Pozdrawiam a łaska Pana Jezusa Chrystusa niech będzie z tobą.

Modlitwa z ducha ubóstwa


Pilgrimgram
Odczułem, że Ojciec mówi do mnie ostatnio o tym, że jednym z powodów tego, że nasze modlitwy nie uzyskują odpowiedzi jest to, że prośby są zanoszone zbyt wcześnie w całym procesie i stąd nie są wyrazem naszej wiary, lecz – braku wiary.

Czasami trafiając w podróży na trudności prosimy o pomoc w pokonaniu ich ZANIM zaczniemy proces ich pokonywania. Prosimy o pomoc w pokonaniu wroga, nawyku, pokuszenia, zmagania, lecz prosimy zanim zaczniemy walkę, zanim zaczniemy zmaganie (Hbr 12:4), co oznacza, że jeszcze nie potrzebujemy tej odpowiedzi.

Czasami wydaje nam się, że musimy zrozumieć ten proces ZANIM go zaczniemy, chcemy uzyskać pomoc PRZED zaangażowaniem się w walkę. Innymi słowy: zanim potrzebna jest nam ta pomoc.

Bywa, że wydaje nam się, że musimy prosić wcześniej, ponieważ nie mamy zaufania do Ojca, że zaspokoi potrzebę W TRAKCIE procesu. Prosimy ZANIM potrzebujemy, ponieważ nie ufamy Ojcu, że zaopatrzy nas W CZASIE, gdy potrzeba pojawi się.

Praktycznie rzecz biorąc, jest to wyraz ducha ubóstwo: brak przekonania, że Ojciec będzie dla nas dobrym ojcem; brak przekonania co do naszego miejsca jako ulubionego syna czy córki.
Gdybyśmy rozumieli zanim zaczniemy to taki proces, podróż to nie było by to drogą wiary, lecz wiedzy. Nagle pojawiają się na czołowym miejscu wersy z listów: Rzm 14:23, 1Kor 8:1, oraz Rdz 2:9:

[Rzm 14:23b] „wszystko zaś, co nie wypływa z wiary, jest grzechem”.

[1Kor 8:1b] „Poznanie nadyma, lecz miłość buduje”.

[Rdz 2:9b] „ …drzewo życia w środku ogrodu i drzewo poznania dobra i zła”.

Jeśli prosimy Boga, aby dał nam TERAZ coś, czego jeszcze nie potrzebujemy, to nie chodzimy wierze, zaufaniu, a raczej nie ufamy Mu.

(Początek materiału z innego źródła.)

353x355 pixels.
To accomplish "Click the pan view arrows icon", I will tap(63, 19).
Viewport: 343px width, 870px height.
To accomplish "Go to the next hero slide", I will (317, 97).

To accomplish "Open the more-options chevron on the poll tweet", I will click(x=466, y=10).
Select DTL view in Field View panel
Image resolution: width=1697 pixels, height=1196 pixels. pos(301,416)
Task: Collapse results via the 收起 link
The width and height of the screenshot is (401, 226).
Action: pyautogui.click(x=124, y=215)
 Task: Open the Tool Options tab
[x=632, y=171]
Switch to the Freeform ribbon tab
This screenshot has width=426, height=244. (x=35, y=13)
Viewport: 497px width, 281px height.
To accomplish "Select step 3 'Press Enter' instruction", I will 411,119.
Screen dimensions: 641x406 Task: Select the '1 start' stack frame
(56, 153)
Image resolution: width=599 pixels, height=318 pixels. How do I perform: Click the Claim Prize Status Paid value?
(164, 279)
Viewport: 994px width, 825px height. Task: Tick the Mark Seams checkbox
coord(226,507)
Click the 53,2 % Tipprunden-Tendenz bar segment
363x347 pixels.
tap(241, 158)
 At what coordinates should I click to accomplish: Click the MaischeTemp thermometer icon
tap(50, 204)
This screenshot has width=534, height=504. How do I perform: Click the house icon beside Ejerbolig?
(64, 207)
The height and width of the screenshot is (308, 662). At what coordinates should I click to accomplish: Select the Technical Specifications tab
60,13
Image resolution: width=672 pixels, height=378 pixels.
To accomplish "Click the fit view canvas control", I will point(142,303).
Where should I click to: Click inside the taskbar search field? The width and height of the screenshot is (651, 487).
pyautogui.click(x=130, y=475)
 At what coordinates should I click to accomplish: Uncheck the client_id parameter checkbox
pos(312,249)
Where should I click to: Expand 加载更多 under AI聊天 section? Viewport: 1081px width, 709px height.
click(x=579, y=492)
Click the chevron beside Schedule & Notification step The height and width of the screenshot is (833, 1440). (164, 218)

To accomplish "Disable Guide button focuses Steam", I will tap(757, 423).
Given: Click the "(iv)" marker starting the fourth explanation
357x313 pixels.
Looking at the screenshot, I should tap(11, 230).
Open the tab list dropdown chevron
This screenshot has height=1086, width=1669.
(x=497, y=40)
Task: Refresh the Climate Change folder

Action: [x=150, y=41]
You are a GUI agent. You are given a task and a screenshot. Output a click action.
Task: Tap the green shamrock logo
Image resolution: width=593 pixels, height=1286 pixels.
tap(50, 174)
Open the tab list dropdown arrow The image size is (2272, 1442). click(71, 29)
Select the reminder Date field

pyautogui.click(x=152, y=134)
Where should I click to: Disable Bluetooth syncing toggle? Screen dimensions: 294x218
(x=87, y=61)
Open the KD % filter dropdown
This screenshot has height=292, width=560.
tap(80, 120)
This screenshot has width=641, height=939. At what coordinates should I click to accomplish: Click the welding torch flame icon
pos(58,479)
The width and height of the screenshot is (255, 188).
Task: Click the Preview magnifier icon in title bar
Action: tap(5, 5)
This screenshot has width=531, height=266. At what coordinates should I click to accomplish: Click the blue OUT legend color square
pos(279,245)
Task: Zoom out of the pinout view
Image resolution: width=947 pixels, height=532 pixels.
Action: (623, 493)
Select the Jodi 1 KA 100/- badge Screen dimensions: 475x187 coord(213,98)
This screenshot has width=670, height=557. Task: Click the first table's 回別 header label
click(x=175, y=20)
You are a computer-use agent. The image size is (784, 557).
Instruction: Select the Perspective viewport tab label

Ufamy temu, co mamy, co wiemy, polegamy na naszej własnej sile. Jest to modlitwa, na którą Ojciec, ze względu na Swoją wielką miłość, nie może odpowiedzieć.

Powiedziawszy to, trzeba stwierdzić bardzo właściwe jest prosić TERAZ o zaopatrzenie z chwilą, gdy zaangażujemy się w bitwę. Chodzi mi o takie modlitwy: „Oczekuję, że wkrótce stanę do tej bitwy, Ojcze, proszę cię teraz, abyś włożył wtedy w moje ręce broń, gdy będzie już potrzebna”.

Myślę, że dobrym rozwiązaniem jest przeniesienie zaufania z polegania na zaopatrzeniu na poleganie na Tym, który zaopatruje. Praktycznie rzecz biorąc, chodzi o to, że więcej czasu modlitwy poświęcamy na poznanie Go, niż na proszenie Go o różne rzeczy; więcej czasu spędzonego z Nim na kanapie, niż po drugiej stronie biurka, więcej czasu na modlitwę relacyjną, niż biznesową.